The moot question being raised in the political arena then was—why the AIMIM, despite having contested 20 seats against both the Mahagathbandhan and the NDA in 2020—was pleading repeatedly to be included in the Mahagathbandhan? The party’s argument then was it did not want to hand Bihar over to the BJP. “If they (Mahagathbandhan) don’t give us seats, fine. We will continue to try until the very end to be part of the alliance. Our goal is to stop the BJP, not to satisfy egos,” AIMIM’s national spokesperson Adil Hasan had then said.

The RJD, however, snubbed AIMIM badly and the party decided to go solo.

In 2020, the party contested 19 seats, winning five. This election, AIMIM announced 25 candidates, including two non-Muslim candidates, focusing on the Seemanchal region.
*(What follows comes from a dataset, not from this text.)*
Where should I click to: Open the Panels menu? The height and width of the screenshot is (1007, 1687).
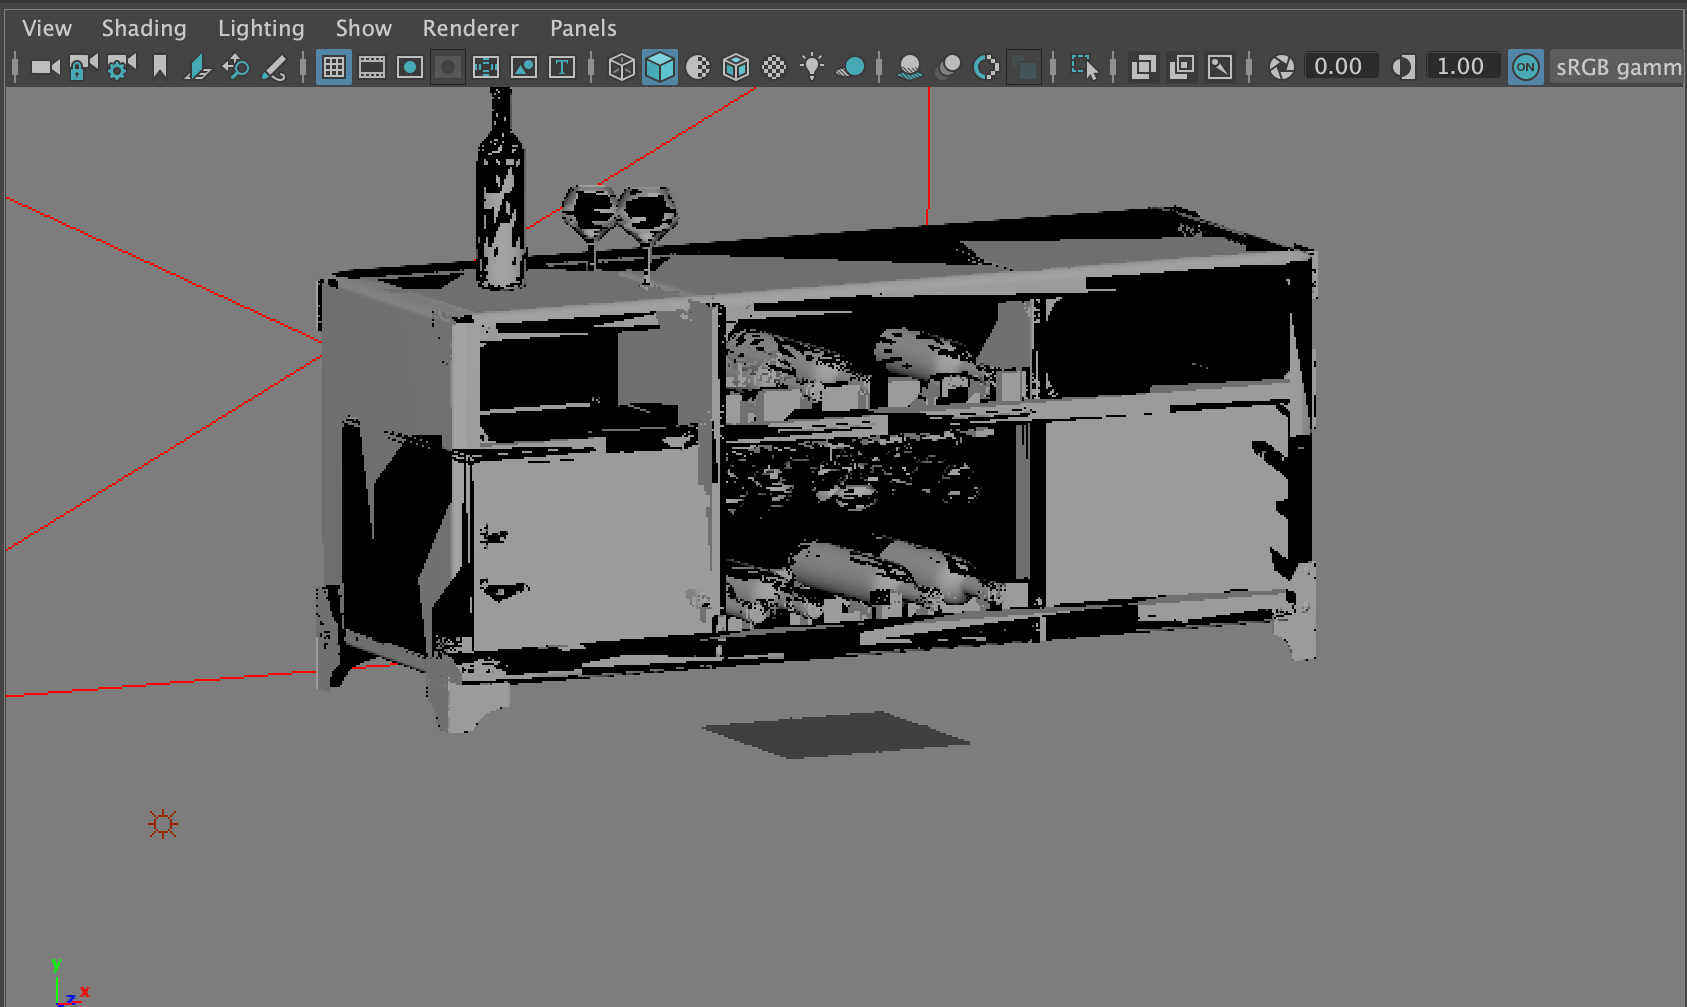(582, 27)
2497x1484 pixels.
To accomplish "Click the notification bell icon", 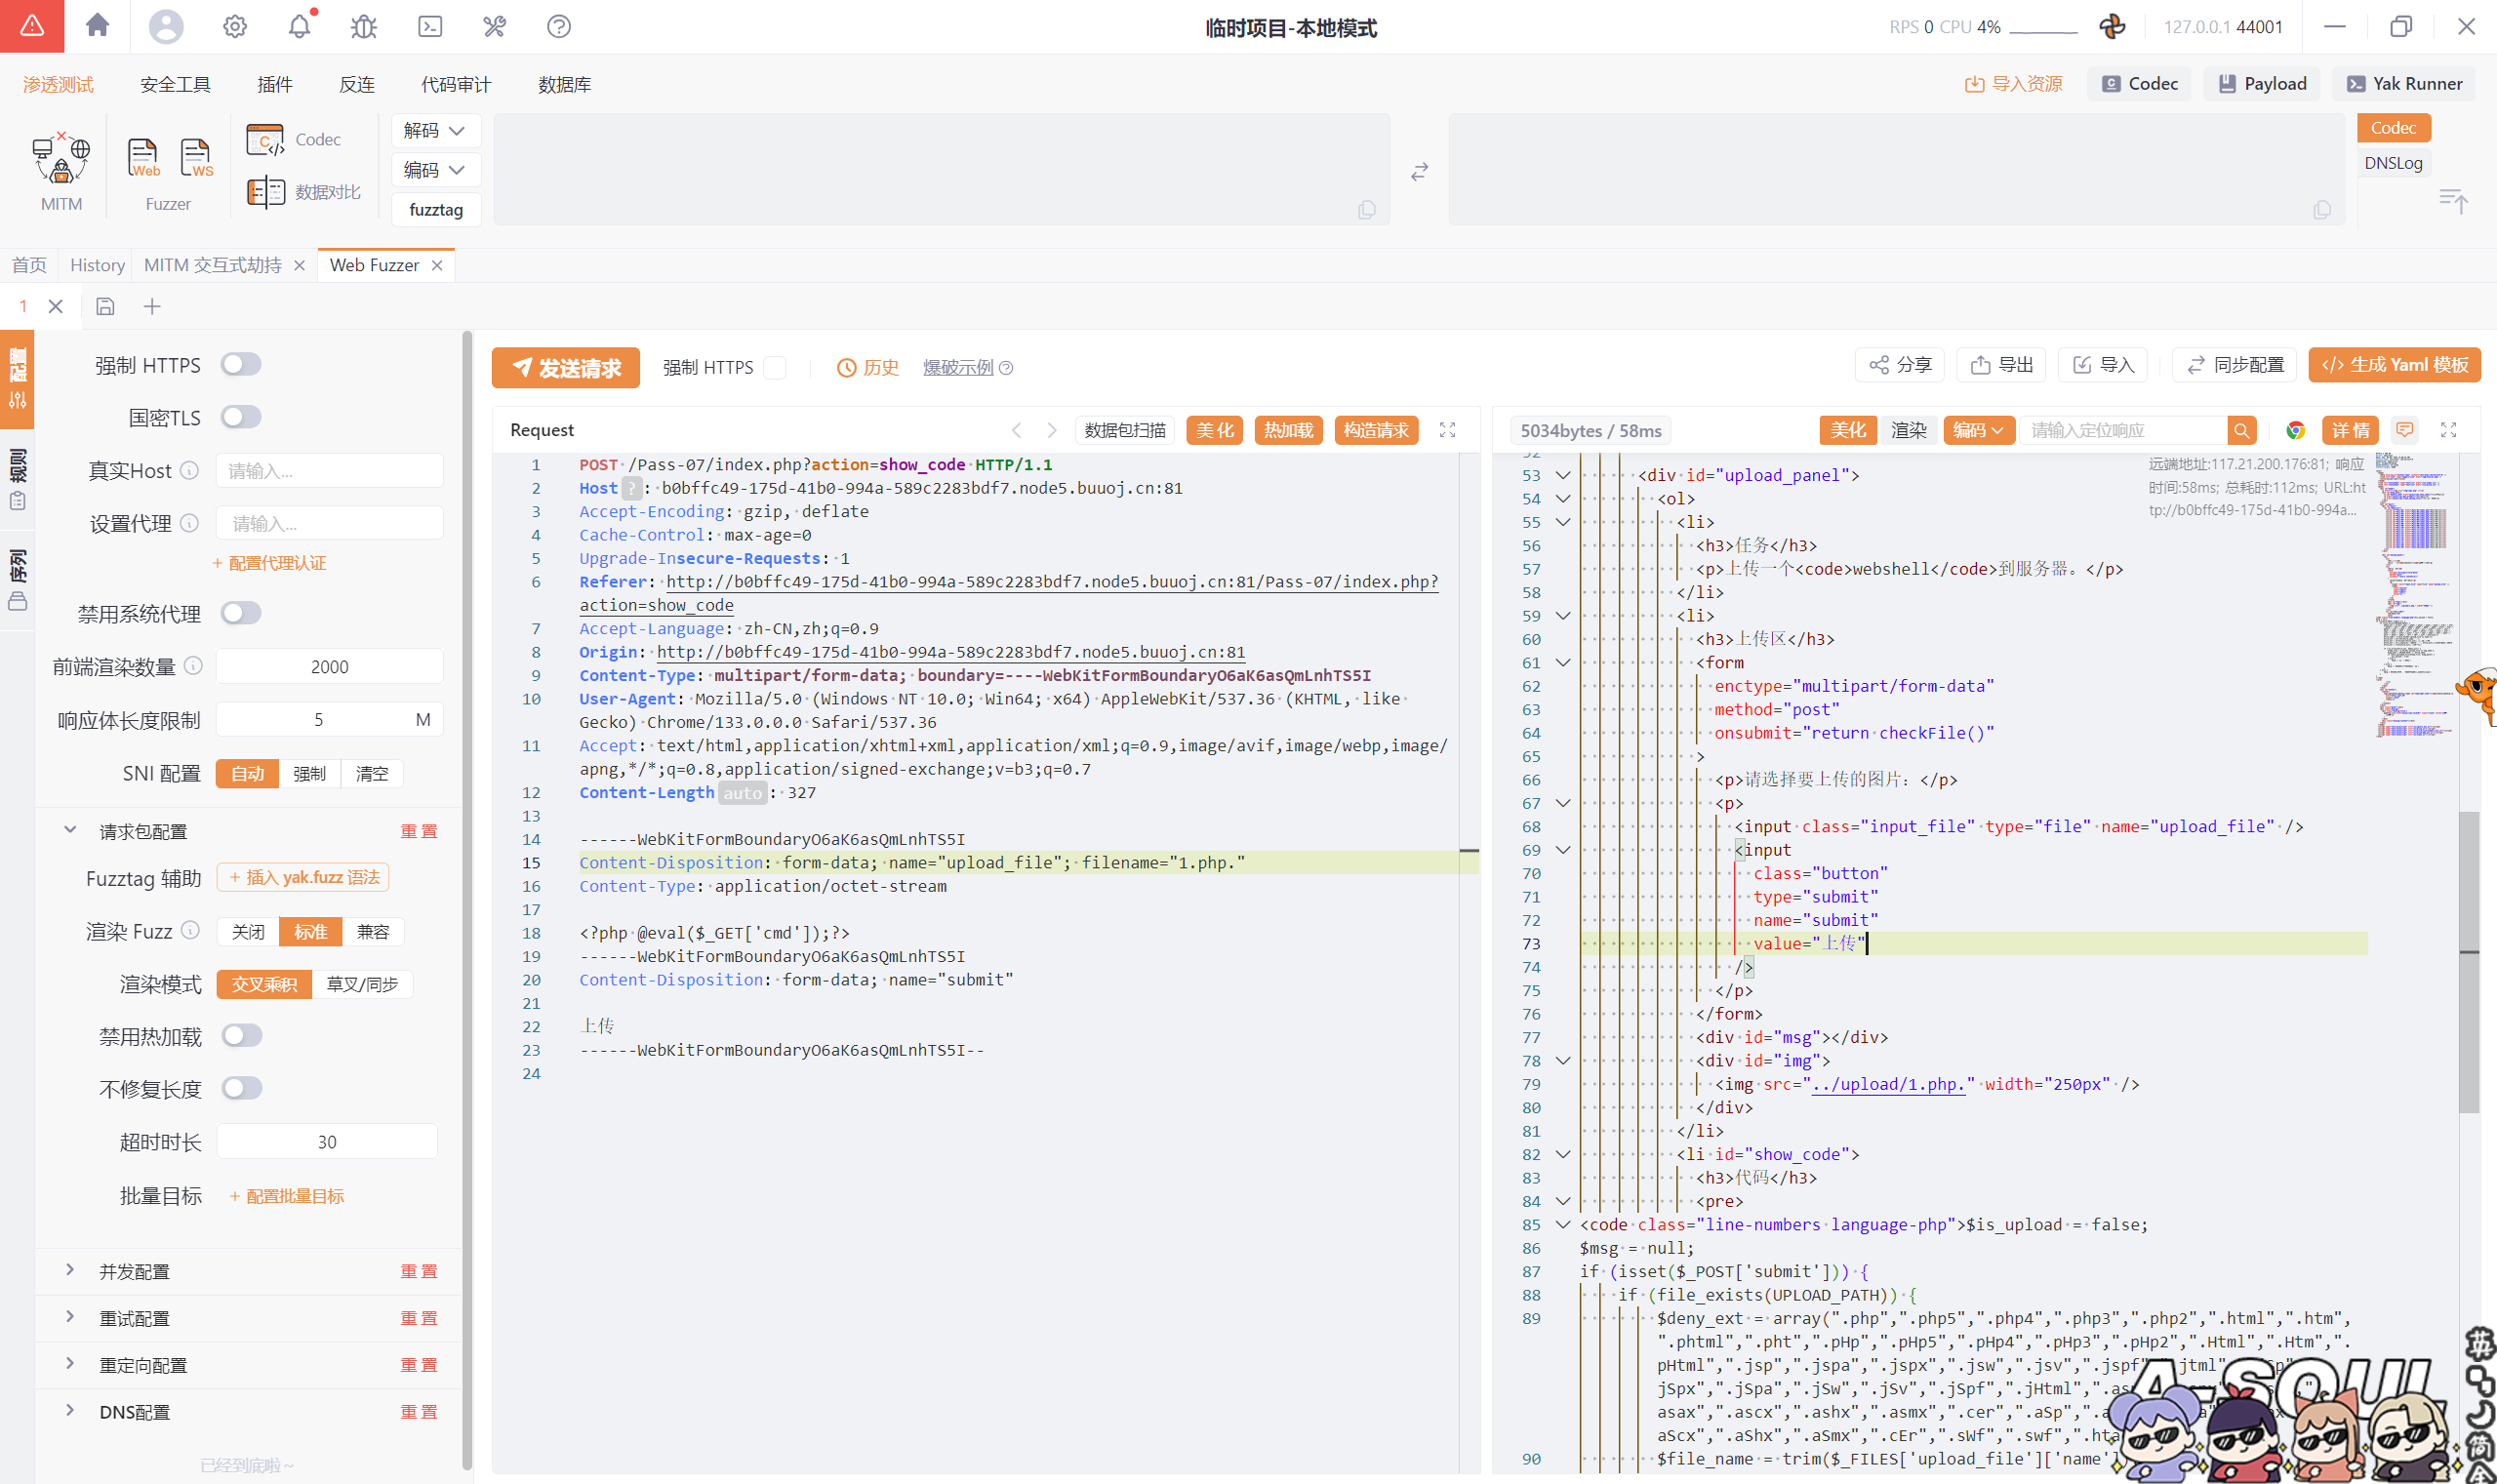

AIMIM’s decision to field two non-Muslim candidates—Rana Ranjit Singh from Dhaka and Manoj Kumar Das from Sikandra —underscores Owaisi’s long-term strategy to reposition the party as a social justice-oriented, multi-community platform not confined to Muslim-majority constituencies.

Consolidating the gains it had made in the last assembly elections in 2020, AIMIM has won in four seats and is leading by a big margin in one of the 25 seats (at 6.15 PM) it contested in Bihar. All five seats are in the Muslim-dominated Seemanchal region. Further, in at least three seats in Seemanchal, it has cut into the vote bank of the INDIA bloc, which it had offered to be a part of in the run-up to the elections.

While the Mahagathbandhan is leading in only three seats in Seemanchal (two Congress, one RJD), the NDA has swept the region. Of the 24 Assembly seats in Seemanchal, BJP is leading in eight, JD(U) is leading in five and the LJP is leading in three seats, respectively, as of 6:15 PM.

Seemanchal—with its 24 seats and around 10 per cent of the 243-member Bihar assembly—was in the spotlight this election. The reason being that the northeastern region of Bihar, comprising four districts—Purnea, Araria, Katihar and Kishanganj—has a history of giving a fractured mandate and swinging one way or another since 2005. In this election, the region bordering Nepal and Bangladesh through West Bengal, having a big chunk of the state’s 17 per cent Muslim population, was a ballot battle to watch out for.

Seemanchal’s four districts have been seen to hold up Muslim support for the Congress and the Rashtriya Janata Dal’s (RJD) famed Muslim-Yadav (M-Y) formula—until they didn’t. In 2020, AIMIM grabbed five seats, contributing to the BJP-led NDA’s upper hand in the region and the state. The NDA—comprising the BJP and Nitish Kumar’s Janata Dal United JD(U) and others—won 12 seats; the then Mahagathbandhan, including the Congress and the RJD, clinched seven.

There are a couple of factors why political parties are going out of their way to woo voters in the Seemanchal region. The major factor is the Muslim population. Though Bihar has 17.7 per cent of Muslims in its 13.07 crore population—as per the 2023 caste-based survey—the Seemanchal districts buck the trend with a much larger share of their population. Purnea has over 40 per cent of Muslims, Araria 43 per cent, Katihar 45 per cent and Kishanganj has 68 per cent. A sizeable presence of Yadavs and the Extremely Backward Castes (EBCs) also influences the political mathematics of the region.

The other major factor is poverty and the lack of development. The Seemanchal districts are ranked among the poorest not only in the state but also in the country. As per the National Family Health Survey-V (NFHS-V), conducted in 2019-21, the incidence of multi-dimensional poverty ranged between 44 and 52 per cent of the population in the four districts.

This election, four players were vying with each other for a bigger share of the Seemanchal pie and pulling out all stops for it—the NDA, the INDIA bloc, the AIMIM (that has formed a third-front alliance with Chandrashekhar Azad’s Azad Samaj Party and Swami Prasad Maurya’s Apni Janata Party), as well as Prashant Kishor’s Jan Suraaj Party (JSP).

As of now, it looks like the NDA, thanks to the AIMIM has an edge.